Installed manjaro linux.

Ollama setup

install base-devel package install ollama using package manager pacman, only running on CPU. install runtime dependencies from this post Run ollama with an AMD GPU on Arch — blog.rabu.me git clone --recursive https://github.com/jmorganca/ollama sudo pacman -S rocm-hip-sdk rocm-opencl-sdk clblast go ROCM_PATH=/opt/rocm CLBlast_DIR=/usr/lib/cmake/CLBlast go generate -tags rocm ./... go build -tags rocm

building locally went fine, so tried to change the arch linux package: Arch Linux / Packaging / Packages / ollama · GitLab

had to change both the package build (to add rcon - e.g. amd cuda) and modify the MAKEPKG.conf to not include a flag that caused builds to fail

changes controlled here: LukeThoma5/ollama-arch-linux-amd-gpu (github.com)

had to remove the -fcf-protection from CFLAGs as it was failing while compiling something for CUDA. assumedly it isn’t something that can be done for something that is compiled down to a cuda shader, fair enough.

used radiontop to ensure it was using the gpu, was noticably faster!

Now trying out llama2:70b for the 70 billion parameter model.

#todo Might be worth using the :text label rather than :chat the default. As it might be better at writing a specification.

Using ollama

In 1 terminal ollama serve to run the background daemon / web api in a second terminal ollama run llama2:70b to get an interactive prompt for messing with the llm I have enabled and started the ollama.service in systemd so it should just work on next boot without the first terminal :D

Decision - Use Docker

Decided against using docker as we are doing gpu acceleration which can be finiky with docker.
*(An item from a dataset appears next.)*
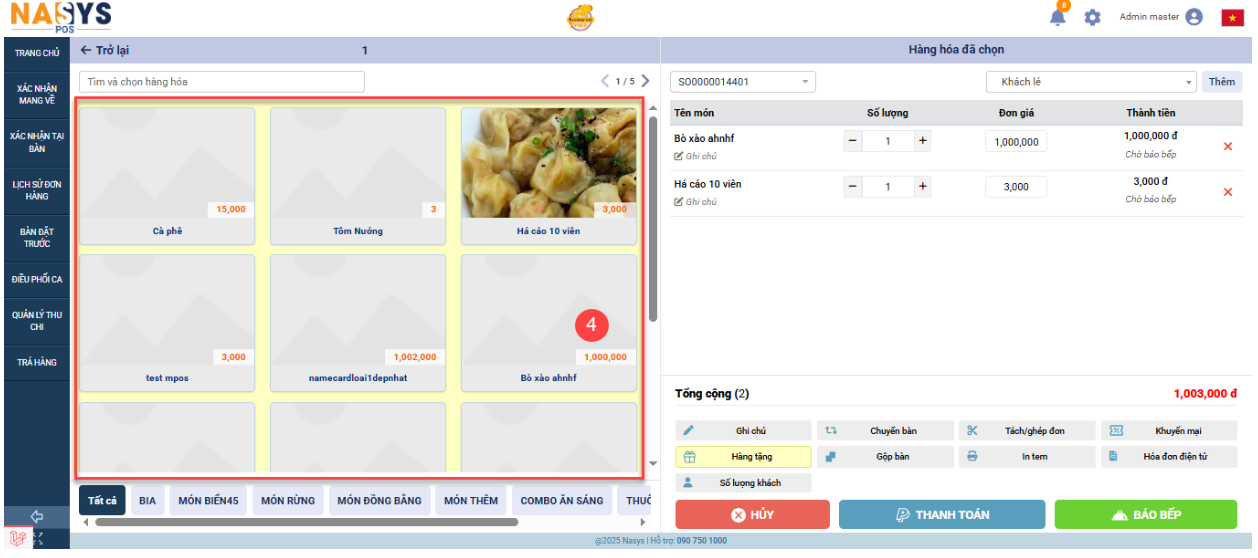The image size is (1258, 558).
Task: Decrease quantity of Há cảo 10 viên
Action: click(853, 187)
It looked like the official image was only supporting nvidia gpus anyway as it was talking about splitting out the image to keep it smaller as amd takes up a lot of space. but can’t see any tags for amd

ollama/ollama - Docker Image

Add back ROCm container support · ollama/ollama@75c44aa (github.com)

nevermind, I might just have to use this command and build the image myself: Add back ROCm container support · ollama/ollama@75c44aa (github.com)

and the container would be :runtime-rocm

ollama/ollama - Docker Image | Docker Hub

docker run -d --gpus=all -v ollama:/root/.ollama -p 11434:11434 --name ollama ollama/ollama
docker exec -it ollama ollama run llama2

Run ollama with an AMD GPU on Arch — blog.rabu.me

WSL 2 GPU Support is Here | Docker

docker run -d --gpus=all -v ollama:/root/.ollama -p 11434:11434 --name ollama ollama/ollama

Sources

Run LLMs locally | 🦜️🔗 Langchain Quickstart | 🦜️🔗 Langchain LMSys Chatbot Arena Leaderboard - a Hugging Face Space by lmsys Introduction | 🦜️🔗 Langchain Security | 🦜️🔗 Langchain

Next steps:

  1. try out docker approach, might be nicer / more reproducible
  2. setup langchain, maybe in a container? With notebooks or something?

Reasons for langchain, langchain lets us write the code with a system message AND also abstract over the model we are talking to, so we can talk to local llms and e.g. openai with the same code to make it easier to compare.